═══ Text to read ═══
This applies on top of Cathy's series, right? Why not send one
series with all 12 patches included?

It makes reviewing easier, and we are well beyond 5.19 timeline
for these features.

BR, Jarkko
Du, Fan June 3, 2022, 1:15 a.m. UTC | #2
>-----Original Message-----
>From: Jarkko Sakkinen <jarkko@kernel.org>
>Sent: Thursday, May 26, 2022 8:35 AM
>To: Li, Zhiquan1 <zhiquan1.li@intel.com>; linux-sgx@vger.kernel.org; Luck,
>Tony <tony.luck@intel.com>
>Cc: dave.hansen@linux.intel.com; Christopherson,, Sean
><seanjc@google.com>; Huang, Kai <kai.huang@intel.com>; Du, Fan
><fan.du@intel.com>
>Subject: Re: [PATCH v3 0/3] x86/sgx: fine grained SGX MCA behavior
>
>On Wed, 2022-05-25 at 18:06 +0800, Zhiquan Li wrote:
>> V2:
>https://lore.kernel.org/linux-sgx/694234d7-6a0d-e85f-f2f9-e52b4a61e1ec@int
>el.com/T/#t
>>
>> Changes since V2:
>> - Repurpose the owner field as the virtual address of virtual EPC page
>> - Remove struct sgx_vepc_page and relevant code.
═══ Provided records ═══
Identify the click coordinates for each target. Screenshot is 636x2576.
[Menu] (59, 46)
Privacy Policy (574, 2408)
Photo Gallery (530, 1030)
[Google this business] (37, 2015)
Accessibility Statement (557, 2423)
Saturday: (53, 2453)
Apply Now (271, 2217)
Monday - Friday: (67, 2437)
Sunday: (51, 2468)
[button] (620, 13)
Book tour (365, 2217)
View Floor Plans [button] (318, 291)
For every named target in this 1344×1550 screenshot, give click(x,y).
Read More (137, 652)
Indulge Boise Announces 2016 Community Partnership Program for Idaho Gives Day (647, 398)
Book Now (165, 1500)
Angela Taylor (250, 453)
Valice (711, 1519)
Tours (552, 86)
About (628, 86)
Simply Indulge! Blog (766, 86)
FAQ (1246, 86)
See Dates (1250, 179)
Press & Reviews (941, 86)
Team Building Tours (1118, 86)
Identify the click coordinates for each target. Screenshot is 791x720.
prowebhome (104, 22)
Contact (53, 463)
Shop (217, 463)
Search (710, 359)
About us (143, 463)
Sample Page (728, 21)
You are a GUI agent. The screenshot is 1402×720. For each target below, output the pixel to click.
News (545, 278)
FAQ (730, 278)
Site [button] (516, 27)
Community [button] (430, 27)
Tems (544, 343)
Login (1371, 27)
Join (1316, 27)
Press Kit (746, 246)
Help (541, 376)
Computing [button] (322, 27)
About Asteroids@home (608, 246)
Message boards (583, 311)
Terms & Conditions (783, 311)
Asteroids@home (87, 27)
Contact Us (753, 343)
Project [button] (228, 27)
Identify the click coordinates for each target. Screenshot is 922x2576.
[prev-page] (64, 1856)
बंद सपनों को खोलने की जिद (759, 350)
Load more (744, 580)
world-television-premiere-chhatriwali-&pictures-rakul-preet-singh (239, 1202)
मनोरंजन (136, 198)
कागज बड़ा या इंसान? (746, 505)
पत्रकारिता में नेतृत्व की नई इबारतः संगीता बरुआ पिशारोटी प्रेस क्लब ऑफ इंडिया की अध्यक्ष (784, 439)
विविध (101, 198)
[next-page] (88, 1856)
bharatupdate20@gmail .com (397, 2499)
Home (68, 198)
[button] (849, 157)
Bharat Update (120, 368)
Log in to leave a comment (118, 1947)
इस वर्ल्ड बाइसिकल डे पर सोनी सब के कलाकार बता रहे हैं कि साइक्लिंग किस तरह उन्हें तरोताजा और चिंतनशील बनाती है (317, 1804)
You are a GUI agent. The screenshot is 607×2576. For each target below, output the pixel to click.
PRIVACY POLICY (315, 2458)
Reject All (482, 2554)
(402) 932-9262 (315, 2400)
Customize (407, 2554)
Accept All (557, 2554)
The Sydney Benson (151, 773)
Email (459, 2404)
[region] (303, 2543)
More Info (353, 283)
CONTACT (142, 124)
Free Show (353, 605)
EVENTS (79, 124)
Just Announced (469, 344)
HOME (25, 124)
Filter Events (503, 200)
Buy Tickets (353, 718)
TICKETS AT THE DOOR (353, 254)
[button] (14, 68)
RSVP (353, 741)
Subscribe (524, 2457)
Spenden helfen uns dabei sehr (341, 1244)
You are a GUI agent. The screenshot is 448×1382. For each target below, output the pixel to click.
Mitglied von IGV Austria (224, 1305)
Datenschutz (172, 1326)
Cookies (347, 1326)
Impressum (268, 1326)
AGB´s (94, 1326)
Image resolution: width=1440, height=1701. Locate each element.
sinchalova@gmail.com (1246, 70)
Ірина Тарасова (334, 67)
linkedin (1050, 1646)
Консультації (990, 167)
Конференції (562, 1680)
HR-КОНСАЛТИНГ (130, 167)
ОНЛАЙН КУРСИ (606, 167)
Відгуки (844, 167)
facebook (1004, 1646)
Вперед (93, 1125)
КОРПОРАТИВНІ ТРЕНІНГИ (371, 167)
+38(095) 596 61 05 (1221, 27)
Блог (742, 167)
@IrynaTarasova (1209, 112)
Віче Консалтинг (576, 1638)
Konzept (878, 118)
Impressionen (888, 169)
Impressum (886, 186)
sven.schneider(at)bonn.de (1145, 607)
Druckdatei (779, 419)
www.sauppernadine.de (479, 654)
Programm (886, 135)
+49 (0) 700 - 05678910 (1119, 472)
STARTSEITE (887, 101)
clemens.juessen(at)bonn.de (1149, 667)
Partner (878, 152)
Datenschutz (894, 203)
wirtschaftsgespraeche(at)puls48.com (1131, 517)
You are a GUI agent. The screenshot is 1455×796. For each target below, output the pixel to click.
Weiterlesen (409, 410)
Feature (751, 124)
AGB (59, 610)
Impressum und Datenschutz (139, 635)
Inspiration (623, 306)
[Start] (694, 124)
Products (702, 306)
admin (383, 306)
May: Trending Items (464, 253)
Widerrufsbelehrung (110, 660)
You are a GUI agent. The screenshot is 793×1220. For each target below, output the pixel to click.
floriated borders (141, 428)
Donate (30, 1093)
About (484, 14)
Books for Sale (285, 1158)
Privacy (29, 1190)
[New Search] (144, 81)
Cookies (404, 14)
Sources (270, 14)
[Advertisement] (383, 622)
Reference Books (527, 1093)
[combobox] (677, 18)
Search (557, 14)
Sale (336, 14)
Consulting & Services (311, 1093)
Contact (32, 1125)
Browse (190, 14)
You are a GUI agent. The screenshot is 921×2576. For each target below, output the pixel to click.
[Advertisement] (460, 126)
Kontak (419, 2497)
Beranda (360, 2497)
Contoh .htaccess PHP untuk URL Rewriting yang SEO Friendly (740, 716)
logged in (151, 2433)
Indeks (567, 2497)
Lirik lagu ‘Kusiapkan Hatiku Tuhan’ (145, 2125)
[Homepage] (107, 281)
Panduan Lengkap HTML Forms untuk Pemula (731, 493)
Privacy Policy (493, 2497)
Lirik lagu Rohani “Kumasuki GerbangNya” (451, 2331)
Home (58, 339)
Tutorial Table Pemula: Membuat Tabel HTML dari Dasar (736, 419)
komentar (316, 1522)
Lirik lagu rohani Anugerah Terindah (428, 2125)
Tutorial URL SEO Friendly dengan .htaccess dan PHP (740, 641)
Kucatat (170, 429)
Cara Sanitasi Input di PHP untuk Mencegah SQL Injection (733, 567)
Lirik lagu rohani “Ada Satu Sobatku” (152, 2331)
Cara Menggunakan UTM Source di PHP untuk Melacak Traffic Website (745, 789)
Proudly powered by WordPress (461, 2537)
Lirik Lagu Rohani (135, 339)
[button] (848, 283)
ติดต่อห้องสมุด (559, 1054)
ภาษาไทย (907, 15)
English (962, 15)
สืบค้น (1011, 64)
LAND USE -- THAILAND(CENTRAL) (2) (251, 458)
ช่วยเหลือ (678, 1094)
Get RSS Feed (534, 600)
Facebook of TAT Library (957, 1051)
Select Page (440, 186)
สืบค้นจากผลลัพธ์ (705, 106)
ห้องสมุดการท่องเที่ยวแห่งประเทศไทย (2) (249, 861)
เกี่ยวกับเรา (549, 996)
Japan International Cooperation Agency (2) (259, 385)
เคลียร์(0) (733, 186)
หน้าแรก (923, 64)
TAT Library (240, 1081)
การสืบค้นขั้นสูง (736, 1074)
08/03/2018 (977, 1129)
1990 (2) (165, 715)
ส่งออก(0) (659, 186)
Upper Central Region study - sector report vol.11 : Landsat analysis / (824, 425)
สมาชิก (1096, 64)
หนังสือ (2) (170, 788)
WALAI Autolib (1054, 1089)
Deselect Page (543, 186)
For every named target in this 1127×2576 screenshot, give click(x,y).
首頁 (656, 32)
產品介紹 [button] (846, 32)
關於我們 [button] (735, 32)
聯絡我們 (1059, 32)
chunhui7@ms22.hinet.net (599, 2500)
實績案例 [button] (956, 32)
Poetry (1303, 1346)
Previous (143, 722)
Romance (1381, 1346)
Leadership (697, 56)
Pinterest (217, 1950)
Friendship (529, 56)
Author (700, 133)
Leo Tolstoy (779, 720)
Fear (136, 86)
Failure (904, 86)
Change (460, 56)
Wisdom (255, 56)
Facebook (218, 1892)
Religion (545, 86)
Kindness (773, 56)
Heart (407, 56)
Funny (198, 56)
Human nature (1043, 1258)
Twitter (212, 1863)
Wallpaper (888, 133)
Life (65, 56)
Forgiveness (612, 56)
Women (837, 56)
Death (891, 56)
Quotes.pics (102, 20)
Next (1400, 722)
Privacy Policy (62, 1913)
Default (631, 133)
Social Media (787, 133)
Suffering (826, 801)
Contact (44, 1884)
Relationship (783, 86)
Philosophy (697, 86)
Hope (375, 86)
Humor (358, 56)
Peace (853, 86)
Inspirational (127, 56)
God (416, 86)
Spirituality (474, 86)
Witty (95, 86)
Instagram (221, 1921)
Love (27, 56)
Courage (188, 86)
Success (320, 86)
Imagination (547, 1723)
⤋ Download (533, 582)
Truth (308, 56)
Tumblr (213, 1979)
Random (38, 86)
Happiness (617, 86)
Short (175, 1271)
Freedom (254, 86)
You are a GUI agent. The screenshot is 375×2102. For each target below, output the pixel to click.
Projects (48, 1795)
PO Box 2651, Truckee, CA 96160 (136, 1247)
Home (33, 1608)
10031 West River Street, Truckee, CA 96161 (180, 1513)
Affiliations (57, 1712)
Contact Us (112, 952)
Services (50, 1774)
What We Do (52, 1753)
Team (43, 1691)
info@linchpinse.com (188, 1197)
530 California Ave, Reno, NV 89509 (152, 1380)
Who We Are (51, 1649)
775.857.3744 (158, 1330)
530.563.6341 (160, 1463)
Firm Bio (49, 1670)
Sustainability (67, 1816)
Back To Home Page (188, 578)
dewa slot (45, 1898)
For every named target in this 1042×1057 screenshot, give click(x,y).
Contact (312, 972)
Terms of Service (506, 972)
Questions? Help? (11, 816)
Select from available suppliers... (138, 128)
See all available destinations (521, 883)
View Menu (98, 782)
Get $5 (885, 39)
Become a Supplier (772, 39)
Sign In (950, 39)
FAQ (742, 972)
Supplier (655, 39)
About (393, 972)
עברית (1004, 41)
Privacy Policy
═══
■ Exercise instructions
a – According to the mailing-list thread, how many patches should be sent together in a single series?
b – Repeat the mailing-list thread word for word from "This applies on" up to and including "for these features.".

■ Responses by task
a – All 12 patches.

b –
This applies on top of Cathy's series, right? Why not send one
series with all 12 patches included?

It makes reviewing easier, and we are well beyond 5.19 timeline
for these features.